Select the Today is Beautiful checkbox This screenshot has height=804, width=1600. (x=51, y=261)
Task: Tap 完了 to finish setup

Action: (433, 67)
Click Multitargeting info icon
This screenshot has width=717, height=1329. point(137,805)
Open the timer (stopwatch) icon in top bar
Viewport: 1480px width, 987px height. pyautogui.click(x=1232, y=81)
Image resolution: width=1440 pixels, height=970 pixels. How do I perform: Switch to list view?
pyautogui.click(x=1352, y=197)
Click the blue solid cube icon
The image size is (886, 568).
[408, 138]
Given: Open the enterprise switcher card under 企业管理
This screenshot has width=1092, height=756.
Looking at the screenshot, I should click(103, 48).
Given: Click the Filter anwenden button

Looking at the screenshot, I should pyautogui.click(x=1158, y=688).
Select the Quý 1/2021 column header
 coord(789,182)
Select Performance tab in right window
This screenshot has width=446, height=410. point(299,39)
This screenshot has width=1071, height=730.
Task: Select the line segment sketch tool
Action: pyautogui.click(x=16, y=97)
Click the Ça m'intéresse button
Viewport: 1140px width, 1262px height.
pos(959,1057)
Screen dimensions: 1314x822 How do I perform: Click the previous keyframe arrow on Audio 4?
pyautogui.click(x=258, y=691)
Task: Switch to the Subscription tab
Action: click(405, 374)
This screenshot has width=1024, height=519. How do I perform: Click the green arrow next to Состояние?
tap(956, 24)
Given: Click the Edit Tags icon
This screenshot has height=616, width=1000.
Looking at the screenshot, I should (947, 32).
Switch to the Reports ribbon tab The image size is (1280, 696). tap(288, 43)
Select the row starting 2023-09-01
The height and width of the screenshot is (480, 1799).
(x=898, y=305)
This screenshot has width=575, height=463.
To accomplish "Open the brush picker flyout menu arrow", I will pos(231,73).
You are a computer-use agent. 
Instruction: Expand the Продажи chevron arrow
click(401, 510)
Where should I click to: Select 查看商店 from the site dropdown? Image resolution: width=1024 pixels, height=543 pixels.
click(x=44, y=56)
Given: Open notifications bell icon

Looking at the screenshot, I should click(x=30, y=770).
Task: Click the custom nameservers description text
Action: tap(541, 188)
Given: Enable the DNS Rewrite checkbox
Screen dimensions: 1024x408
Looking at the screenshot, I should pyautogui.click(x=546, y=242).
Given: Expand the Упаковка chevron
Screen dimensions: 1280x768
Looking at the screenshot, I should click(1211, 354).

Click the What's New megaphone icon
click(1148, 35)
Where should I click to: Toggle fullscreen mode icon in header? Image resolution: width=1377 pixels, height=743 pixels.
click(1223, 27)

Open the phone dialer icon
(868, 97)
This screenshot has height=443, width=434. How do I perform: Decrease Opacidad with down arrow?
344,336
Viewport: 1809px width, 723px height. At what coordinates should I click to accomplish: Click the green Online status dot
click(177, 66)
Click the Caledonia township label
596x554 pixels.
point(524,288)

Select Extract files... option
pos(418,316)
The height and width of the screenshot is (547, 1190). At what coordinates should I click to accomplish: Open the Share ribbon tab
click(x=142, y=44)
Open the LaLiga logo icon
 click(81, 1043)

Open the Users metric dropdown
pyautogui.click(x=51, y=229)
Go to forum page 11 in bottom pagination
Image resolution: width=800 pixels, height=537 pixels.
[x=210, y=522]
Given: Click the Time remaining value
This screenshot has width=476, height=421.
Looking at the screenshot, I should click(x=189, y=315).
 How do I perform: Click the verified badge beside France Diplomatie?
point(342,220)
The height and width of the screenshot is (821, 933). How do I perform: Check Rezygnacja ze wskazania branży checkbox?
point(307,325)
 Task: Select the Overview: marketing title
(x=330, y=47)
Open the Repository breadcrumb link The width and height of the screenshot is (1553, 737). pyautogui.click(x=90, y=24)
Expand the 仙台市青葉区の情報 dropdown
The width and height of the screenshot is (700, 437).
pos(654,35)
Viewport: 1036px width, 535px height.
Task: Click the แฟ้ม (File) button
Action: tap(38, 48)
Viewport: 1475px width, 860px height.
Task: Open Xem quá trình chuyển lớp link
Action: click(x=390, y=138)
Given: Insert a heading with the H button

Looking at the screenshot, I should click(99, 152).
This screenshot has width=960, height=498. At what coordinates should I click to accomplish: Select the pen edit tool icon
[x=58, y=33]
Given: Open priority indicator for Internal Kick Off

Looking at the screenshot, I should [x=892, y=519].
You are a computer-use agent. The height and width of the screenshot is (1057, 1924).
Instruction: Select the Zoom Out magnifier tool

▶ _TASK REQUIREMENTS_: Copy the records above exactly, beginning at the line that contains "Select the Quý 1/2021 column header" and stopping after the line that contains "Given: Click the Edit Tags icon".

▶ _SOLVED EXERCISE_:
Select the Quý 1/2021 column header
 coord(789,182)
Select Performance tab in right window
This screenshot has width=446, height=410. point(299,39)
This screenshot has width=1071, height=730.
Task: Select the line segment sketch tool
Action: pyautogui.click(x=16, y=97)
Click the Ça m'intéresse button
Viewport: 1140px width, 1262px height.
pos(959,1057)
Screen dimensions: 1314x822 How do I perform: Click the previous keyframe arrow on Audio 4?
pyautogui.click(x=258, y=691)
Task: Switch to the Subscription tab
Action: click(405, 374)
This screenshot has width=1024, height=519. How do I perform: Click the green arrow next to Состояние?
tap(956, 24)
Given: Click the Edit Tags icon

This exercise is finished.